You write, referring to the organizations claiming to represent the continuity of Trotskyism: “The LO holds that none constitutes an international worthy of the name, because their weight is much less than necessary to intervene on the international scene.” This is pragmatism of the crudest sort. For you and the LO, it is numbers and not political principles which determine the viability of a political tendency.
You declare that the ICFI is too small to have an effective intervention on the international scene—a proposition we entirely reject. But in that case, let me pose another question. What’s your excuse in France? Lutte Ouvrière has thousands of supporters and received 1.6 million votes—yet the organization effectively abstains from political struggle, not only within France, as we see in relation to the election, but above all, internationally.
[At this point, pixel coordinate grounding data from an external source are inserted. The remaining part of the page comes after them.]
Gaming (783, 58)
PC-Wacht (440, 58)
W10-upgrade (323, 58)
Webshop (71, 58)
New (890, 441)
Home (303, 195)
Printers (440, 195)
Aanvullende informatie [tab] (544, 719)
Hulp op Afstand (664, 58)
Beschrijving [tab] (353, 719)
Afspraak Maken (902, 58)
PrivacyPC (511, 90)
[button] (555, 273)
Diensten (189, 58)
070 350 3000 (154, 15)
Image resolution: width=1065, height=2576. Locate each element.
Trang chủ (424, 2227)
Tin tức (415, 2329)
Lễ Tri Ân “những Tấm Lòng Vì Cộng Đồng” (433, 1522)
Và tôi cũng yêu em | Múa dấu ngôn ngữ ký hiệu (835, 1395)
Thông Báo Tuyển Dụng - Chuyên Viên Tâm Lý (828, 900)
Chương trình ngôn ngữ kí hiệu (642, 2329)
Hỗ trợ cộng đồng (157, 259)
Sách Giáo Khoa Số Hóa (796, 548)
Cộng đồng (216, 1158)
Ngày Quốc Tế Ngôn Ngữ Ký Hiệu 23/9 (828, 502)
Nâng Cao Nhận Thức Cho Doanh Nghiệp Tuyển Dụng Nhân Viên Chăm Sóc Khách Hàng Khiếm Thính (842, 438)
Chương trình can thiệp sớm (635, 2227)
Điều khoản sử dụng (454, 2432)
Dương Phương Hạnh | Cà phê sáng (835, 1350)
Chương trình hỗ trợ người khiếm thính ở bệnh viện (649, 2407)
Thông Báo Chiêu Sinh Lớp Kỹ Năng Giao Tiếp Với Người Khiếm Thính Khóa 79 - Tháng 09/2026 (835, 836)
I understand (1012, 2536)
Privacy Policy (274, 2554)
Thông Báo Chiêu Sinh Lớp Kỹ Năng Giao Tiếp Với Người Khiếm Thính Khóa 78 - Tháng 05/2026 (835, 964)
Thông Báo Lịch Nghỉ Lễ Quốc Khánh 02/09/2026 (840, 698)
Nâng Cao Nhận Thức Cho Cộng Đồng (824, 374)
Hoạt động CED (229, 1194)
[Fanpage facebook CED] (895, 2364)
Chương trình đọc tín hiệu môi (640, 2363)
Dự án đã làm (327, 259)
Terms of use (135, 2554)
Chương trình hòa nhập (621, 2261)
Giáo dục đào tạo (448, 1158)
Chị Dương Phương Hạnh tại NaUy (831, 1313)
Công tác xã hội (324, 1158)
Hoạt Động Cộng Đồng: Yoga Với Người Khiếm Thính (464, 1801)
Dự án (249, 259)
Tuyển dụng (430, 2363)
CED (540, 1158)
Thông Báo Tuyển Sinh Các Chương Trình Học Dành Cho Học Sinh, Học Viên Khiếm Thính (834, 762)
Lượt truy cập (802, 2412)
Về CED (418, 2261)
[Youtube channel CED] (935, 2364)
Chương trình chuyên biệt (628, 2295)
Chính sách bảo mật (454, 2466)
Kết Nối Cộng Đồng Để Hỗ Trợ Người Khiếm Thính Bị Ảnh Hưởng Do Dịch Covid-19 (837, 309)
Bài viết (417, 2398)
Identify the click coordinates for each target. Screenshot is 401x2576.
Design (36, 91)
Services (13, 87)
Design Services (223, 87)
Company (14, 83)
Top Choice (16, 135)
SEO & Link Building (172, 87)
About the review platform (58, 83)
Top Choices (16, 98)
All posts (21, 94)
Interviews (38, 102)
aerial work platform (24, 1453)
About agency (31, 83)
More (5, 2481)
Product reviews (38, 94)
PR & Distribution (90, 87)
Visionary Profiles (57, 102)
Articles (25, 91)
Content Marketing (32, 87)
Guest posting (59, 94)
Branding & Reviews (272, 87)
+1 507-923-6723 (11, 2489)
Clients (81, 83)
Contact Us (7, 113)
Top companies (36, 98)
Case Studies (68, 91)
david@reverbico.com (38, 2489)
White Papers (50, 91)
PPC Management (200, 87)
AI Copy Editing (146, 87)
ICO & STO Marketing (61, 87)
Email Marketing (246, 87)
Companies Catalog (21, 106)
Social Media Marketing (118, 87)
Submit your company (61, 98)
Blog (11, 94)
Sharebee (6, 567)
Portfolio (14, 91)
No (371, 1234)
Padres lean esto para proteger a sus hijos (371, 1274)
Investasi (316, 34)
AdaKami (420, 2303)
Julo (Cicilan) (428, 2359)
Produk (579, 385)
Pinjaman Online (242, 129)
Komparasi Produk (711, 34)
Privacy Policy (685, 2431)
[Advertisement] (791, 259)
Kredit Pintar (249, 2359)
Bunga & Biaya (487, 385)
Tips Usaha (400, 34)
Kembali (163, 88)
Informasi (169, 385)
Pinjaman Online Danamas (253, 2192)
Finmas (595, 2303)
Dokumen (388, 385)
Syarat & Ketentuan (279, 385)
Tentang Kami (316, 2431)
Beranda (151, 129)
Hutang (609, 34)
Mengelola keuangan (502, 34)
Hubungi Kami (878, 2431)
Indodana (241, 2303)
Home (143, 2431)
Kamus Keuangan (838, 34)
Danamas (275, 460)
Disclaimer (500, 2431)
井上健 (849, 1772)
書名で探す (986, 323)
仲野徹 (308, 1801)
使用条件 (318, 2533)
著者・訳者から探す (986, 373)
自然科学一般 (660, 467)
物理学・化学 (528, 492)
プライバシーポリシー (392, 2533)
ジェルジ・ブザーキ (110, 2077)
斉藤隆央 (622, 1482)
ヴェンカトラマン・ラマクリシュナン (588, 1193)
It is noteworthy that Laguiller, in her presidential campaign, made almost no reference to the international issues facing French workers. She did not campaign against French intervention in Afghanistan, against French collaboration with US imperialism in the Middle East, against French support for neo-colonial rule in Africa.
The hostility of Lutte Ouvrière to the Fourth International must have the most pernicious consequences, both for the political health of this organization and for the French working class. The building of a revolutionary socialist leadership in France can only go forward as an international task.